Directions:
• 1. In the passage on GPT-3's training datasets, rewrite the part starting with "Books1 & Books2" and going on through "to train GPT-3.", replacing "novels" with "stories".
• 2. List the datasets that the passage on GPT-3's training datasets names as the ones GPT-3 uses in its training process.
• 3. Translate this sentence from the passage on GPT-3's training datasets into Spanish: "OpenAI used two datasets that consisted almost entirely of books."
(Exercise passage Opens)
As you can see, this WebText2 dataset included the same process of extracting web pages that had at least 3 Karma.

Common Crawl (filtered)

Next, they wanted to use more web pages from Common Crawl, but just those that were higher quality. Like we discussed earlier, the web is filled with lots of junk.

So this time instead of just taking articles with 3+ Karma, they built a system to automatically classify articles as “good” or “bad”.

“Using the original WebText as a proxy for high-quality documents, we trained a classifier to distinguish these from raw Common Crawl. We then used this classifier to re-sample Common Crawl by prioritizing documents which were predicted by the classifier to be higher quality.”

Source: Language Models are Few-Shot Learners

Basically, OpenAI used the WebText dataset as an example of “good” articles. Then they trained an AI classifier to look for patterns and characteristics that the “good” articles had in common. For example, these could be things like…

  • Written with clear, coherent sentences that flow naturally
  • Stays on topic throughout the article
  • Proper grammar and punctuation
  • Includes things like well-reasoned arguments, storytelling, explanations
  • Includes quotes from experts
  • Claims backed up with sources and citations.

They could then run this AI classifier across the entire Common Crawl index of the web to identify even more high quality articles that had the same patterns and characteristics as the initial WebText dataset.

This new method of using WebText as an example of “good” articles, and finding more high-quality articles in the Common Crawl index with similar patterns and characteristics was used to create an updated dataset.

Books1 & Books2

OpenAI used two datasets that consisted almost entirely of books.

  • Books1 – widely believed to be BookCorpus, also called Toronto Books Corpus. It contains roughly 7,000+ unpublished novels scraped from the web (primarily from a self-publishing site called Smashwords). 
  • Books2 – a bit more mysterious since OpenAI has never officially disclosed its source. The leading theory is that it’s derived from a copyrighted library of 4-5 million books.

Wikipedia

Lastly, OpenAI used the entire English Wikipedia as the final dataset to be used to train GPT-3.

Weighting the Datasets

So now GPT-3 has 5 datasets to use in the LLM training process.

  • WebText2
  • Common Crawl (filtered)
  • Books1
  • Books2
  • Wikipedia

Okay, time for the important part: these datasets were not treated equally during the training process.

Some datasets were used more heavily in the training process than others.
(Exercise passage Closes)
(Entries supplied Opens)
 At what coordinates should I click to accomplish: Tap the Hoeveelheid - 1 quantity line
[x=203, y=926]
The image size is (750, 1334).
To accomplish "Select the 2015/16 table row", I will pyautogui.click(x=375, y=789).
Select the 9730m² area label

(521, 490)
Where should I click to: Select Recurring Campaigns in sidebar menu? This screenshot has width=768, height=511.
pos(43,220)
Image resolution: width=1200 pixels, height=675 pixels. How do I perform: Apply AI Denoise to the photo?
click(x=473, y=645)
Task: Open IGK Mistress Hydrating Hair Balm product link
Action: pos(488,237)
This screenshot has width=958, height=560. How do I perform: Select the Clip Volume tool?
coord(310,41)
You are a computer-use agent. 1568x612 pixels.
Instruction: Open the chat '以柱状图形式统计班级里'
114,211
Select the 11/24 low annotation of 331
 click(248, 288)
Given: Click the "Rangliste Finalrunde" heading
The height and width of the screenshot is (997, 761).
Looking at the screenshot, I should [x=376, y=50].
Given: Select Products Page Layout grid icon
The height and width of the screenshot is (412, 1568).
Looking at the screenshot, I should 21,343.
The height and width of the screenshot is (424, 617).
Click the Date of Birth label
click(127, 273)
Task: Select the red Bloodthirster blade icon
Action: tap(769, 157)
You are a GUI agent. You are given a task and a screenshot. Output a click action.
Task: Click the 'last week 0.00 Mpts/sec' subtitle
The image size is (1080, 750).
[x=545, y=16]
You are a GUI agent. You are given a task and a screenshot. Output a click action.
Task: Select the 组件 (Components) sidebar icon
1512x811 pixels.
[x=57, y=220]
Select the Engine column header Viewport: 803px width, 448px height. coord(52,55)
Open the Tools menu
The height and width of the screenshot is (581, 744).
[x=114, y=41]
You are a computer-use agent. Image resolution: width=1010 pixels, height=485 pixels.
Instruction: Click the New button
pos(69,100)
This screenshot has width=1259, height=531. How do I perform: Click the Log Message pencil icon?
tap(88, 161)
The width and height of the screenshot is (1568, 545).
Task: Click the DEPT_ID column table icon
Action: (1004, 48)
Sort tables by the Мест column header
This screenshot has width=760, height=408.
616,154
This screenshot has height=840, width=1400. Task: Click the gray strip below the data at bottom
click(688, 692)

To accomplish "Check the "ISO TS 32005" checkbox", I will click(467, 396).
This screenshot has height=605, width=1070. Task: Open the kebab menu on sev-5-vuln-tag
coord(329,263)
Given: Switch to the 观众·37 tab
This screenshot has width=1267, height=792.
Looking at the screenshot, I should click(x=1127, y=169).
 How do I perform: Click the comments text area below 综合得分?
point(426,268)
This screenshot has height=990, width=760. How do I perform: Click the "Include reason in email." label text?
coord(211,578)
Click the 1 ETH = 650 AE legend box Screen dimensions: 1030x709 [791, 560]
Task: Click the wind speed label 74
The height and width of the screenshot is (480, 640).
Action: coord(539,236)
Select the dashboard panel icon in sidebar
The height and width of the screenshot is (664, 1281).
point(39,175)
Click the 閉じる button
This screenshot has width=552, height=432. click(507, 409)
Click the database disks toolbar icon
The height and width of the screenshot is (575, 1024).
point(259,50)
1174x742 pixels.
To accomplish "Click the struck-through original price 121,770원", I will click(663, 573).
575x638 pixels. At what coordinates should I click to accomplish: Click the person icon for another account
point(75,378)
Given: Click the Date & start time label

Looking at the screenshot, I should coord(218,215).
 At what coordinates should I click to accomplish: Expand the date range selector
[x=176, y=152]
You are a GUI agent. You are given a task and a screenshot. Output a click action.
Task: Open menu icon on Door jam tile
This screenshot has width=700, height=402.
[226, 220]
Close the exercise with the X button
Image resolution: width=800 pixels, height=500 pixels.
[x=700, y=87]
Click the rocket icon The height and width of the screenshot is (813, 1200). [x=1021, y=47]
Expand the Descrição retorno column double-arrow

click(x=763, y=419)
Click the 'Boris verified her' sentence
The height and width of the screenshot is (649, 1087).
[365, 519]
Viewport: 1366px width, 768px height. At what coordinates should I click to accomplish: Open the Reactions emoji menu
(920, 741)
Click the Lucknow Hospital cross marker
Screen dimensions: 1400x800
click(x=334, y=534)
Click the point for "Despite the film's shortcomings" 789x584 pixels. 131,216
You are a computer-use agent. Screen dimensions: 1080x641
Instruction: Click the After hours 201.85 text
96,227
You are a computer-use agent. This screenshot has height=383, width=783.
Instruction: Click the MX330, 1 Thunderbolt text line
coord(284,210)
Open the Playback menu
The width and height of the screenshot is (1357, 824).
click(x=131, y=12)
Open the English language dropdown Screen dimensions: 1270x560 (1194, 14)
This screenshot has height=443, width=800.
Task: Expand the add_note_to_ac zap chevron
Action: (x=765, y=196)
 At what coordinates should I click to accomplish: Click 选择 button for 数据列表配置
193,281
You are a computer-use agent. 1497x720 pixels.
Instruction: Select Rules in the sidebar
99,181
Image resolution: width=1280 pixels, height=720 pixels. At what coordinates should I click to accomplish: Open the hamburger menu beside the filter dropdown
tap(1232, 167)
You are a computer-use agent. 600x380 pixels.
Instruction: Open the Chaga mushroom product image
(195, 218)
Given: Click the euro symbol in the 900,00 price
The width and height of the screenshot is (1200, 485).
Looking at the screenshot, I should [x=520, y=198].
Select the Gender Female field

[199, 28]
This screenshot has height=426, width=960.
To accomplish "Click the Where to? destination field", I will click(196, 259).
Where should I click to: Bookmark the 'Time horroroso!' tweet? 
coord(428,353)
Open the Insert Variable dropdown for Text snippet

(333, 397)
(Entries supplied Closes)
Solutions to the problems:
• 1.
Books1 & Books2

OpenAI used two datasets that consisted almost entirely of books.

  • Books1 – widely believed to be BookCorpus, also called Toronto Books Corpus. It contains roughly 7,000+ unpublished stories scraped from the web (primarily from a self-publishing site called Smashwords). 
  • Books2 – a bit more mysterious since OpenAI has never officially disclosed its source. The leading theory is that it’s derived from a copyrighted library of 4-5 million books.

Wikipedia

Lastly, OpenAI used the entire English Wikipedia as the final dataset to be used to train GPT-3.

• 2.
WebText2
Common Crawl (filtered)
Books1
Books2
Wikipedia

• 3. OpenAI utilizó dos conjuntos de datos que consistían casi por completo en libros.